Dati questi precedenti, il caso
greco del governo Tsipras conferma la politica europea di intolleranza nei
confronti di chi non si riconosce negli interessi superiori dell’Unione,
ovverossia del paese egemone. Non è un caso che l’anti Grecia non è l’Europa, è
la Germania. E
ciò indipendentemente dal merito della questione.
Va da sé che la Grecia ha delle responsabilità sue proprie per la crisi
che sta vivendo. Egemonia germanica o imperialismo europeo a parte – non che
non contino, come si è detto – si capisce che in una qualsiasi società non si
può tollerare che un suo associato pretenda di vivere al di sopra delle sue
possibilità puntando sul lavoro e il sacrificio degli altri associati.

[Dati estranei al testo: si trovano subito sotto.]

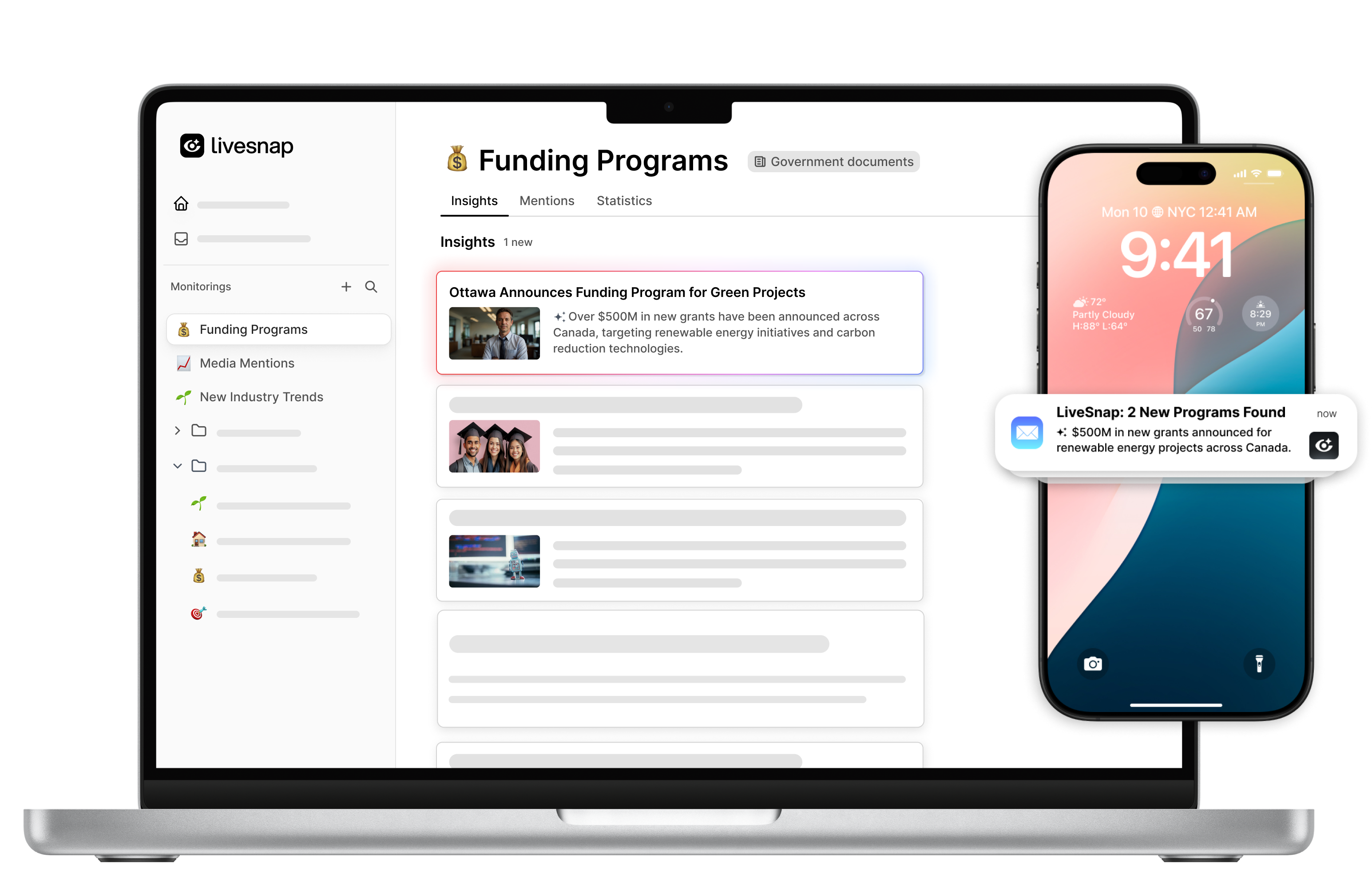
Task: Click the money bag icon for Funding Programs
Action: tap(185, 329)
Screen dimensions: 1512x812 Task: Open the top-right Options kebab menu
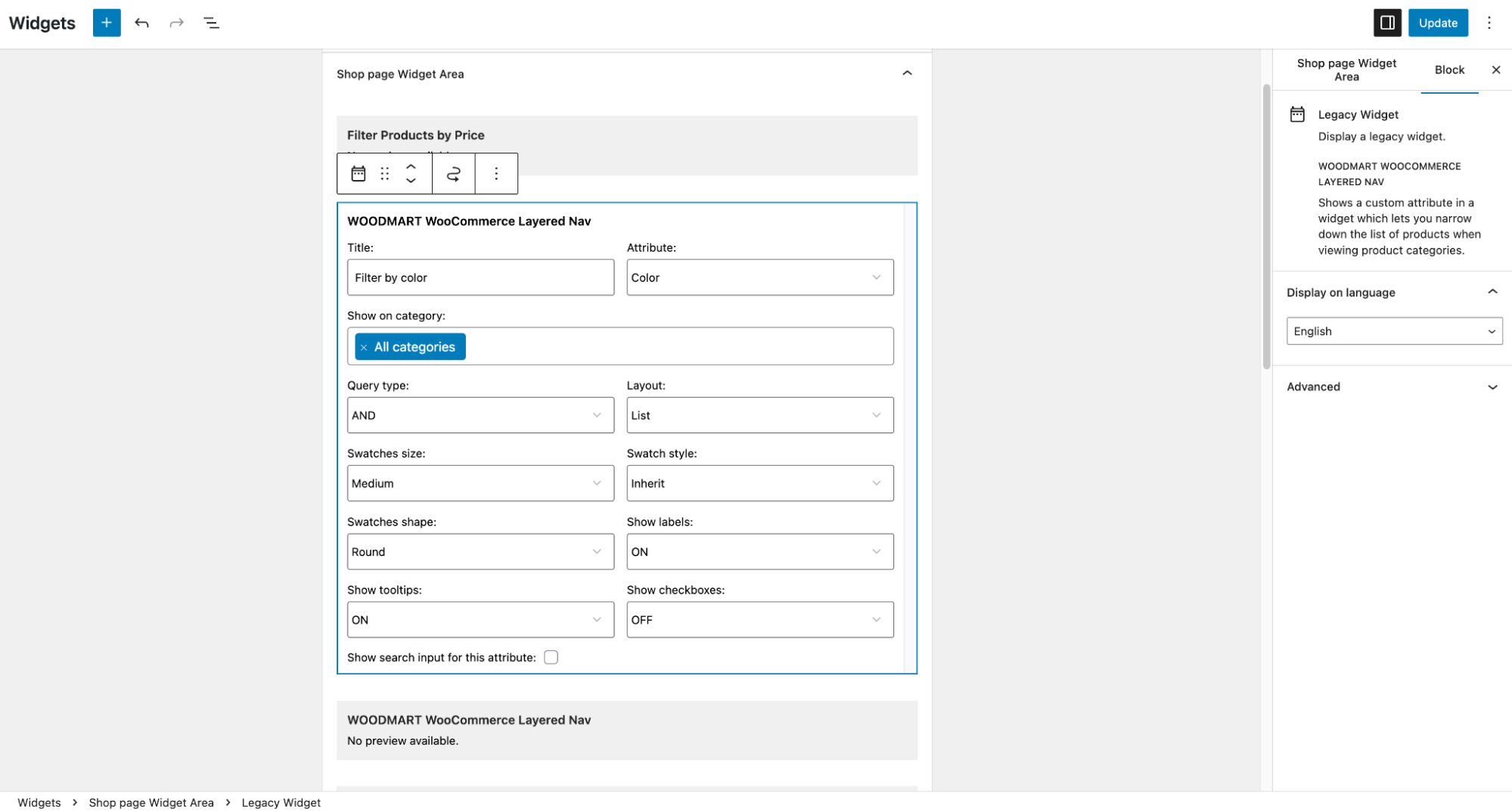click(x=1489, y=23)

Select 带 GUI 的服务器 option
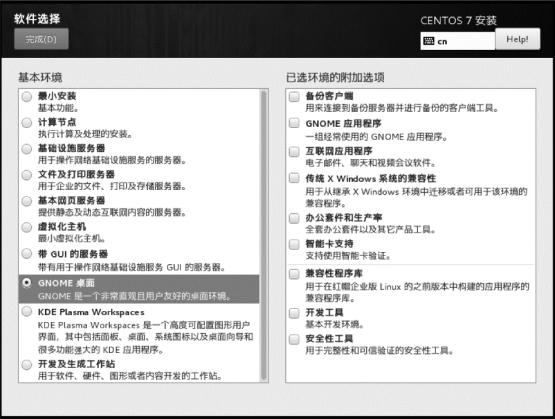(x=27, y=254)
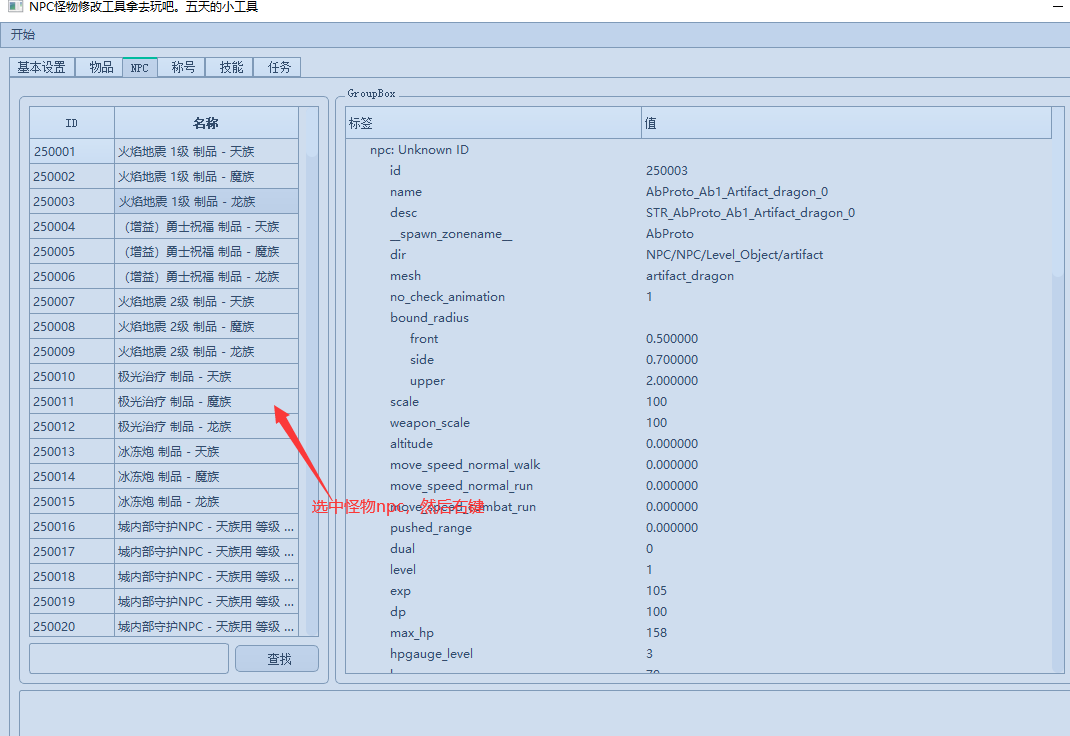Select the npc: Unknown ID root node
The width and height of the screenshot is (1070, 736).
coord(419,150)
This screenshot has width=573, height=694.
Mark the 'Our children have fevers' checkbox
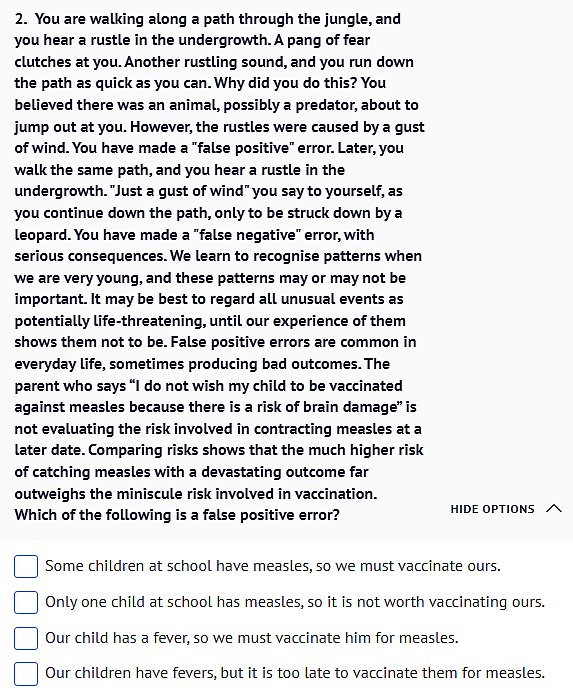[x=26, y=674]
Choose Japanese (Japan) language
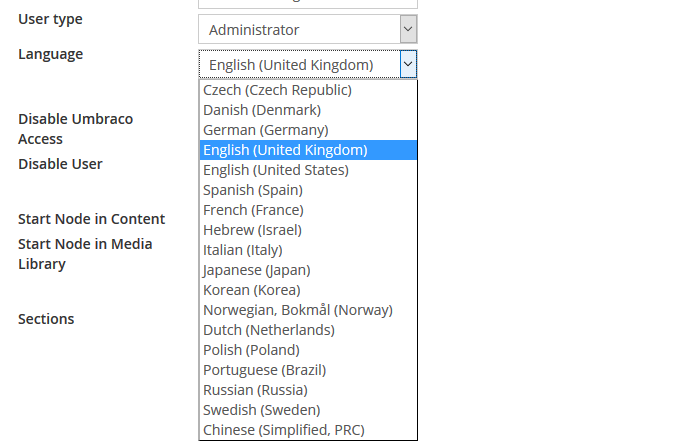This screenshot has width=692, height=442. tap(256, 270)
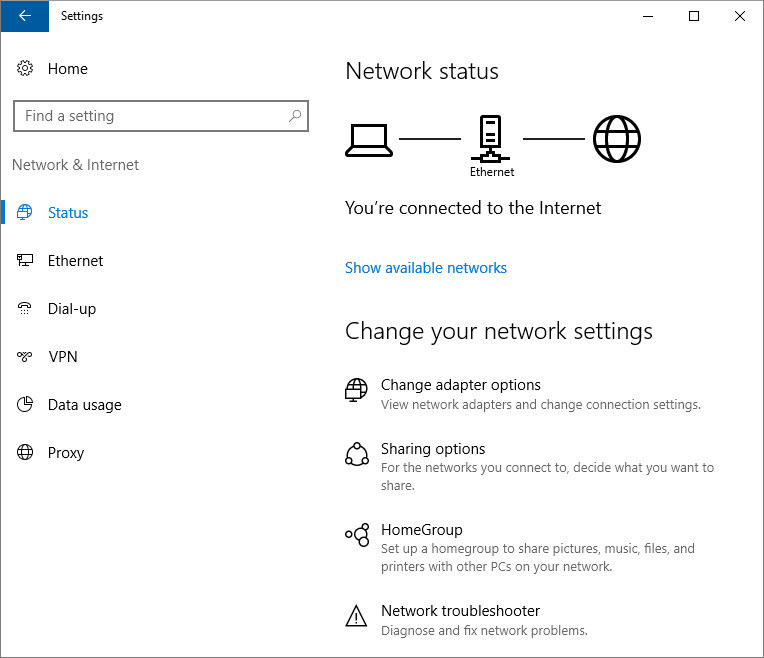Click the Home gear icon
This screenshot has height=658, width=764.
tap(25, 69)
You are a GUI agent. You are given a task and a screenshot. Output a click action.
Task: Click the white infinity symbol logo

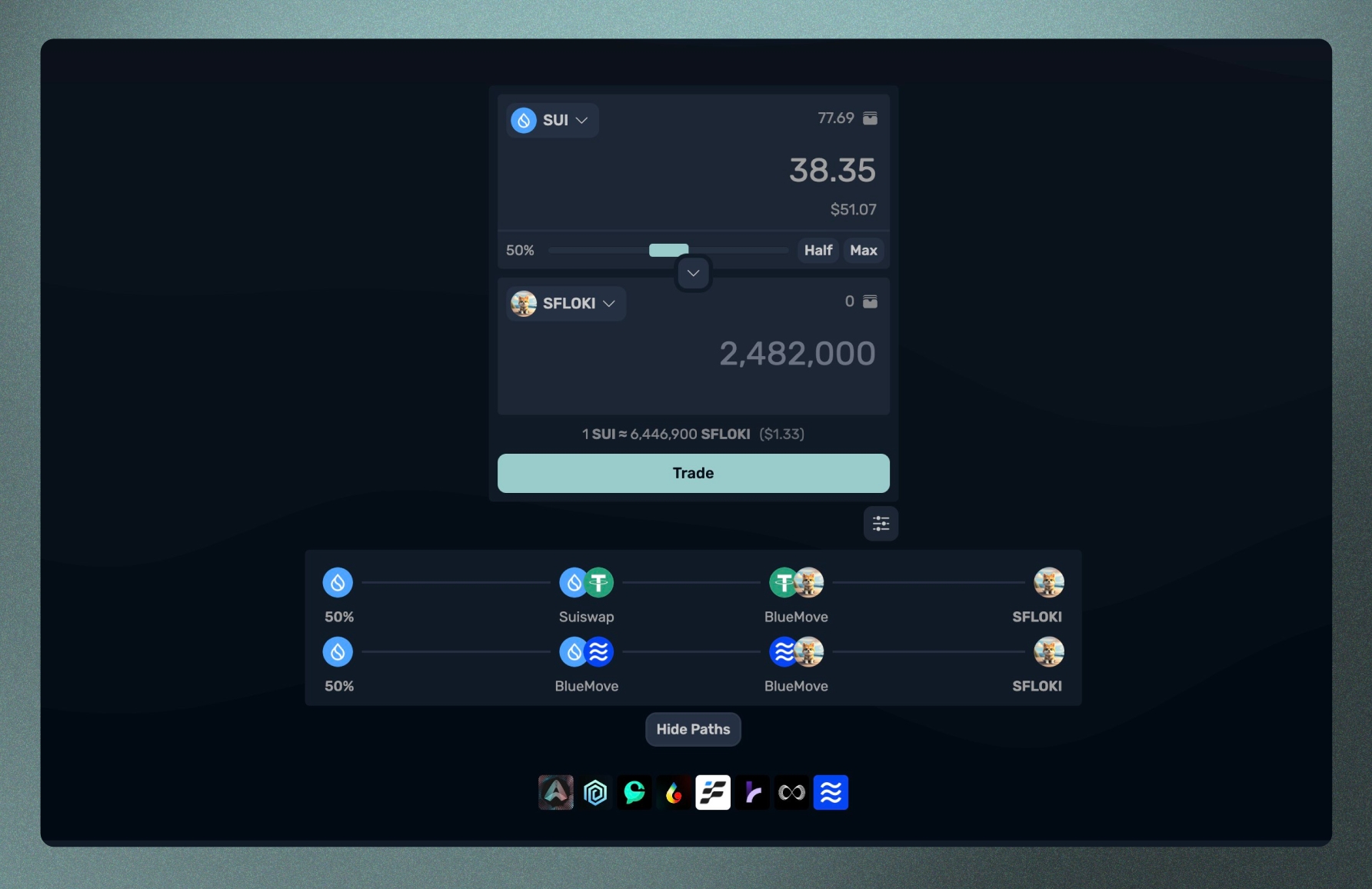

I
governi precedenti a Tsipras questo lo avevano capito e avevano iniziato un
percorso di riabilitazione delle finanze adottando misure tali da garantire nel
volgere di alcuni anni di sacrifici la ripresa e nello stesso tempo onorando i
debiti che la Grecia aveva contratto con gli altri membri europei. Le misure di
rigore adottate, per certi aspetti proibitive per il popolo greco – questo va
riconosciuto! – hanno fatto perdere le elezioni ai governi di centrodestra a
vantaggio del partito neocomunista di Tsipras, che ha promesso orgoglio
nazionale e allegria sociale. Pensava evidentemente, Tsipras, di avere a che
fare con fessi; non avendo capito quello che ormai tutti sanno in Europa, e
cioè che la sovranità di ogni paese membro è limitata e condizionata.